There you go. Have a kidney removed. Thats bound to shed weight. You can keep it in the fridge incase you make a bad choice and cut out the strong one.


----------



## dmar836 (Nov 17, 2007)

The whole drillium craze was more about personalization that true weight savings. Weight was saved for sure though. Take a look at Eddy Merckx hour record bike sometime. Even the bars were drilled. He was fairly noted for drillium used in race conditions.
As to the question, your seat post needs to be only so long.


----------



## tihsepa (Nov 27, 2008)

http://www.tearsforgears.com/2005/09/drillium-info.html


----------



## lucer0 (Apr 13, 2007)

I saw a guy with a prosthetic arm at one race - had both of his 7900 shifters on the right side of the bars. He beat me. Must have been the weight savings  

There's nothing wrong with hacksawing a seatpost as long as you keep the "minimum insertion" amount inside the frame. Different hacksaw blades for metal and carbon though.


----------



## Zachariah (Jan 29, 2009)

I agree your body should match the bike, for the best of weight optimization. Once I lost 70 lbs, I "rewarded" myself with a 19-pound XC race MTB.

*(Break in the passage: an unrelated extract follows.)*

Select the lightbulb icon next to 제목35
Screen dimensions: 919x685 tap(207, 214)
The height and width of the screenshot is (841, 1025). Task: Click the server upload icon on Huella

Ride a heavier bike to get the base fitness and lose weight first.


----------



## Davoosie (Mar 17, 2007)

Water weighs quite a bit, ditch the water bottles and cages, do you really need bar tape and hoods? You can prob. deal with a front brake only and why you're at it, strip your frame of all the paint and decals


----------



## dmar836 (Nov 17, 2007)

People actually do that you know.


----------